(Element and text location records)
☆ ☆ ☆

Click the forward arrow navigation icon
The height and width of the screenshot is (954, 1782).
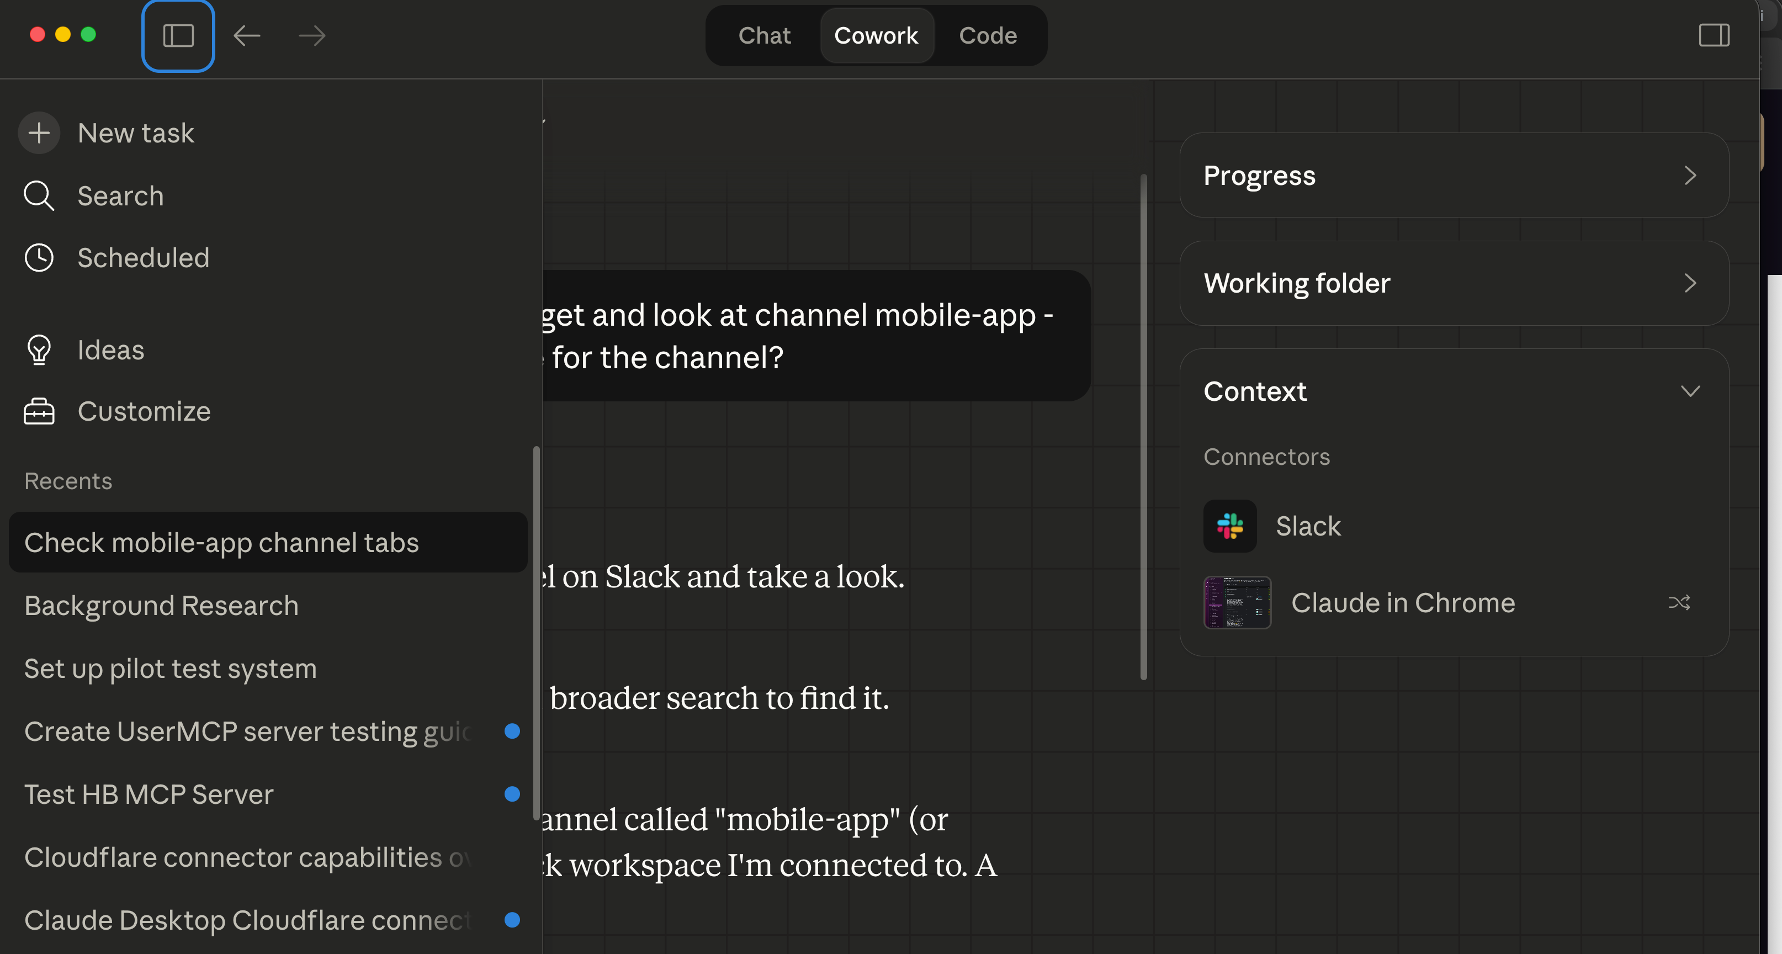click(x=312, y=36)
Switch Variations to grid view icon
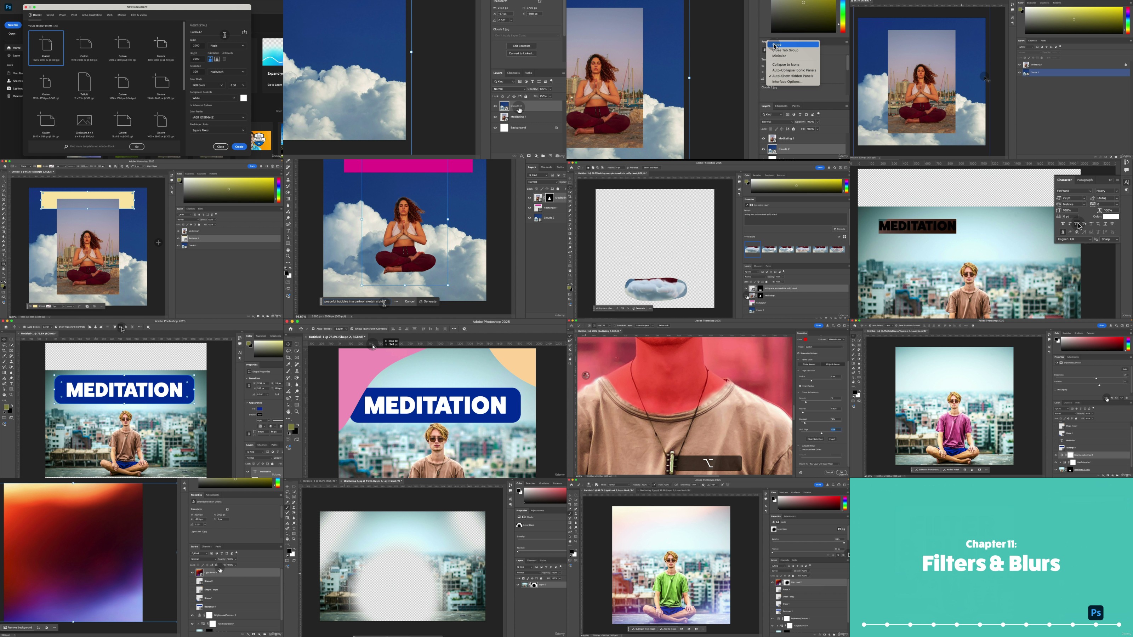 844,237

☆ ☆ ☆

Rewrite the records, swapping "icon" for "button" wherever it occurs and leaving everything else unchanged. Omit the pictures from your version.

### Response below
Click the forward arrow navigation button
The height and width of the screenshot is (954, 1782).
click(x=312, y=36)
Switch Variations to grid view button
 844,237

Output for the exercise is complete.